[神津多可思]【「胸突き八丁」の日本経済】〜前向きな企業活動を引き出す状況整備加速させよ〜
神津多可思(リコー経済社会研究所 主席研究員)「神津多可思の金融経済を読む」
9月の倒産件数が増加した。その原因はさらに進んだ円安による原材料高のせいだと解説されている。経済産業省も、円安が中小企業の収益を圧迫しているとの認識から、政府系金融機関による中小企業への貸付について、返済猶予や条件変更に応じる要請をしたようだ。

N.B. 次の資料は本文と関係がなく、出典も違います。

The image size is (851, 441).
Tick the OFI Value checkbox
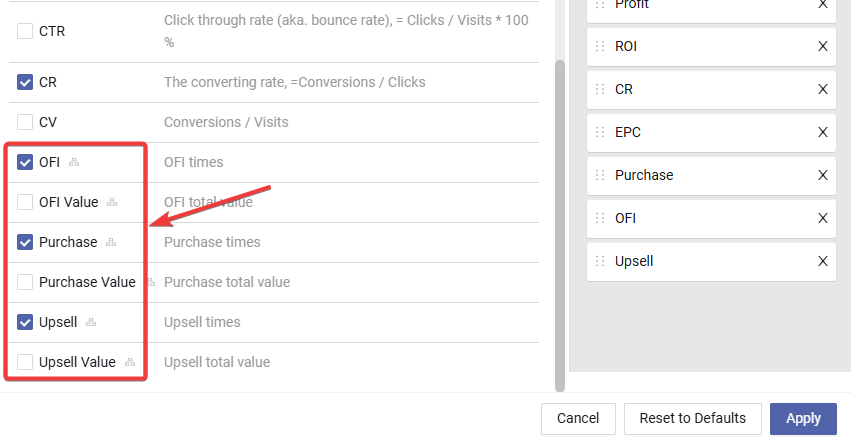(x=25, y=202)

円安は日本経済全体としてはプラスだと言われて来た。実際、輸出企業を中心に、第二次安倍政権下の円安傾向を歓迎してきた。しかし、1ドル110円に迫る円安となると、どうも良いことばかりではないようだ。
そもそも、7~9月期には4月の消費税増税後の反動から立ち直るというのが当初の想定だった。しかし実際にはそうなっていない。景気動向を敏感に反映するとされる鉱工業生産の動きをみると、今年の1~3月期に前期比約3%増と駆け込みで伸びた後、4~6月期は反動で4%弱の減少となった。7~9月期には持ち直すと思われていたのが、企業による9月の予測指数を使って暫定的に計算すると、引き続き前期比1%弱の減少となっている。つまり、リバウンドは確認できないのである。

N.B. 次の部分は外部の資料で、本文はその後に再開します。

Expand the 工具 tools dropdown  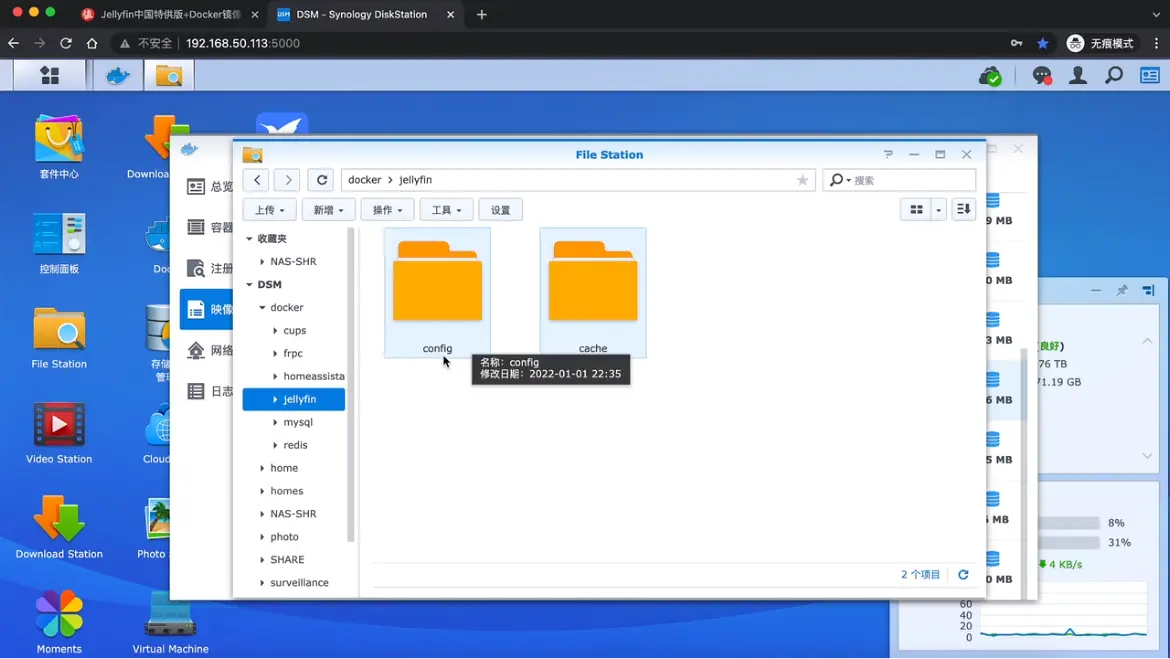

先般公表された日銀の9月短観をみても、企業の景況感を示す業況判断D.I.は、大企業製造業こそ3カ月前に比べ若干の改善となったが、中堅・中小の製造業と非製造業全般は悪化している。先行き12月を展望しても、ほとんどの分類で若干の改善あるいは横這いを予想するぐらいで、中小企業の非製造業に至っては引き続き若干の悪化となっている。
企業規模別および製造業・非製造業別の景況感の違いは、足元の円安がどの企業にも等しく作用しているわけではないこととも平仄(ひょうそく)が合っている。輸出市場と直接は関係していない非製造業において、企業規模に関わらず業況感が悪化している。これには消費税増税後の立ち直りが遅れる中で、これまでの円安の恩恵よりも、それに起因するコスト高が企業経営の重荷になっていることが反映されていると思われる。実際、企業倒産の原因をみてみると、原材料高を原因とする倒産件数が今年に入ってから増加傾向にある。
それではこのまま調整局面入りするのかというと、そうとも言えない。9月短観から企業の収益環境をみると、2014年度の売上高経常利益率は、3カ月前に比べ全体として上方修正されており、昨年度には及ばないものの、歴史的には引き続き高水準を維持している。その中で、今年度の設備投資計画も、企業規模別、製造業・非製造業別にみて、全分類で3カ月前よりも上方修正されており、全体としては、昨年度の+5.6%に続き今年度も+4.6%とまずますの伸びとなりそうだ。また、雇用環境も引き続きタイトになっており、9月短観ではほぼ10年ぶりに大企業、中堅企業、中小企業のいずれにおいても、雇用判断D.I.が「不足」超過となった。このことを企業収益が堅調であることと併せて考えれば、今後の賃金環境も悪くはないはずだ。
このように、現在の日本経済にはマイナス要因、プラス要因の両方が混在している。したがって現在求められるのは、マイナス要因の拡大を抑え、反対にプラス要因を大きくしていくことだ。これまでのアベノミクスの良し悪しばかりを議論していても仕方がない。円安・物価高も、そのペース次第ではマイナス面が大きくなる。設備投資や雇用の拡大を確かなものとしていくためには、積極的な企業経営をさらに促していくことが不可欠だ。胸突き八丁に差し掛かった日本経済をさらに前に進めていく上では、安定的に推移する金融環境、前向きな企業活動を引き出す状況整備の加速が重要だと思う。